DDoS — IP & Network Glossary

What is a DDoS attack?

A DDoS attack (Distributed Denial-of-Service) is an attempt to make an online service unavailable by flooding it with traffic from many coordinated sources. Unlike a simple DoS attack from a single host — which modern firewalls and rate limiters easily absorb — a DDoS attack uses hundreds of thousands to millions of compromised devices, making filtering at the destination alone impractical.

The sources are typically:

Botnets of infected IoT devices, routers, and servers
Compromised cloud instances rented with stolen credit cards
Reflection / amplification from misconfigured public servers (more on this below)
Booter / stresser services — illegal services that sell on-demand DDoS as a service

Attack categories

DDoS attacks fall into three broad categories based on which layer they target:

Volumetric attacks flood the link itself with raw bandwidth (UDP floods, ICMP floods, amplification attacks). Measured in gigabits per second.
Protocol attacks exhaust resources in firewalls, load balancers, or servers (SYN flood, ACK flood, fragmentation attacks). Measured in packets per second.
Application-layer attacks target expensive operations — HTTP POSTs that trigger database queries, TLS handshake floods, HTTP/2 rapid reset. Measured in requests per second.

Amplification and reflection

Amplification attacks exploit misconfigured services (open DNS resolvers, NTP servers, memcached instances, older SNMP agents) that respond with a larger packet than they receive. The attacker spoofs the target's IP as the source address, and the reflector sends its oversized reply to the target. A memcached reflection can multiply a single byte of query traffic into 51,000 bytes of response traffic — the mechanism behind the 1.3 Tbps 2018 GitHub attack.

Mitigation

Effective DDoS defense is almost always upstream of the target:

Scrubbing services (Cloudflare, Akamai, Google Cloud Armor, AWS Shield) absorb attacks at their edge
BGP blackholing — your ASN advertises a null route for the target IP, dropping all traffic at peering points
Rate limiting at the CDN or application edge
Bot detection — distinguishing human traffic from automated floods using CAPTCHA or behavioral analysis
Ingress filtering (BCP 38) — ISPs blocking spoofed source IPs at origin would largely eliminate amplification attacks, but adoption is still incomplete

Individual servers cannot defend against a large DDoS on their own — they need upstream help long before the traffic arrives.

Frequently Asked Questions

A DoS (Denial-of-Service) attack comes from a single source IP and is trivial for a modern firewall to block. A DDoS (Distributed Denial-of-Service) attack coordinates thousands to millions of source IPs — usually a botnet or a reflection attack — so blocking any single IP does nothing.

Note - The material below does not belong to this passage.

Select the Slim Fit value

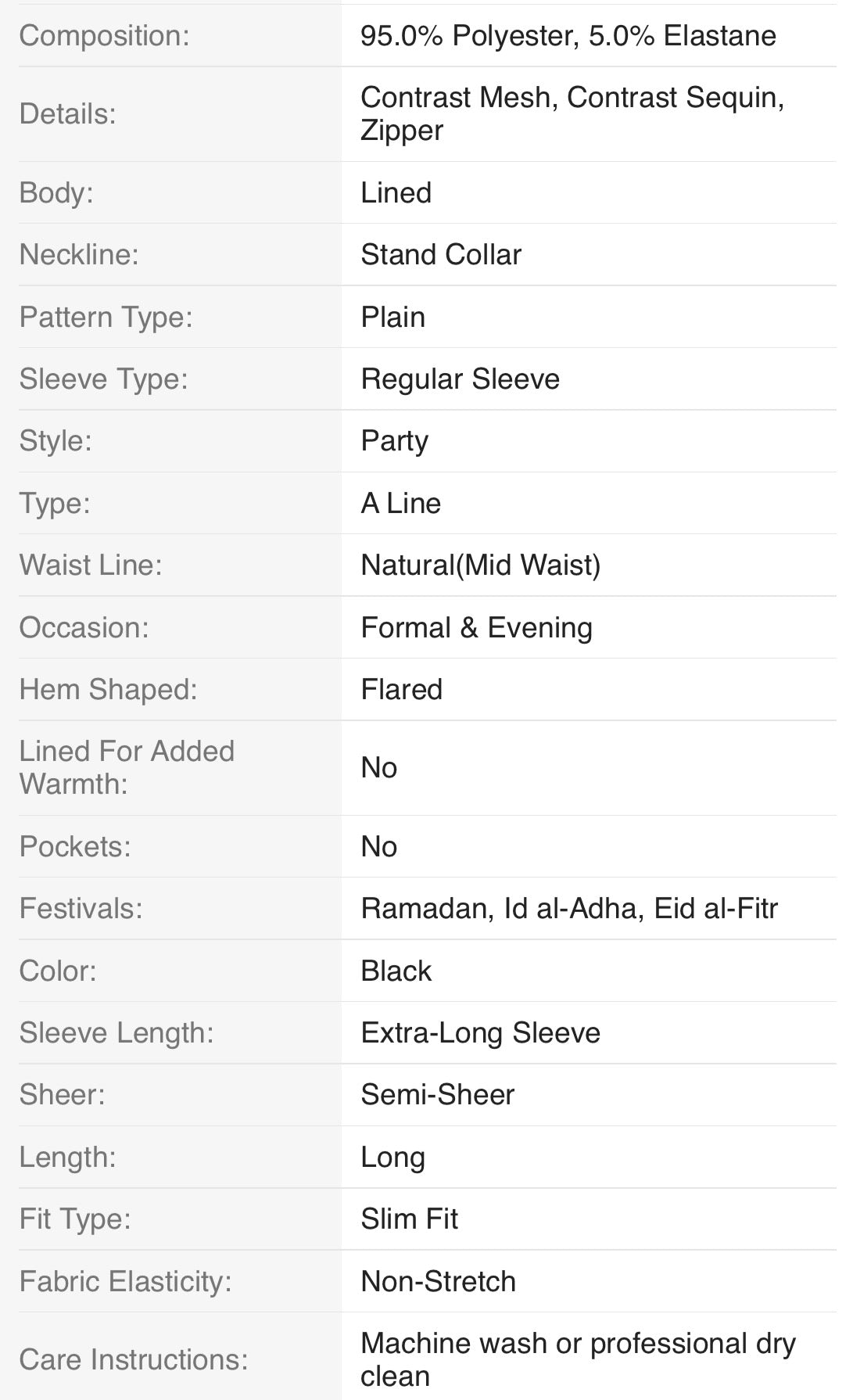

DDoS requires upstream mitigation; DoS does not.

Most attacks are short bursts — Cloudflare reports the median attack lasts under 10 minutes, because booter services bill by the minute and attackers test targets for weak points before sustaining. Extended multi-day attacks do happen against high-value targets but are the exception, not the rule.

Tracing the individual source IPs is easy (the packets carry them); tracing the attacker behind the botnet or booter is hard. Source IPs are compromised devices, not the attacker's. Attribution usually comes from following money to the booter operator, infiltrating the crew, or linking payments and infrastructure across attacks.

Yes in virtually every country. In the US it violates the Computer Fraud and Abuse Act (up to 10 years per offense). The UK Computer Misuse Act, Canada's Criminal Code section 342.1, Germany's §303b StGB, and similar statutes elsewhere all apply. Paying a booter service to hit a target carries the same legal exposure as running the attack yourself.

Individual servers cannot stop a large DDoS on their own. Mitigation happens upstream: route traffic through a scrubbing provider (Cloudflare, Akamai, AWS Shield), enable BGP blackholing at your ASN, rate-limit and bot-detect at the CDN edge, and keep reflection-prone services (open DNS resolvers, NTP, memcached) off the public internet.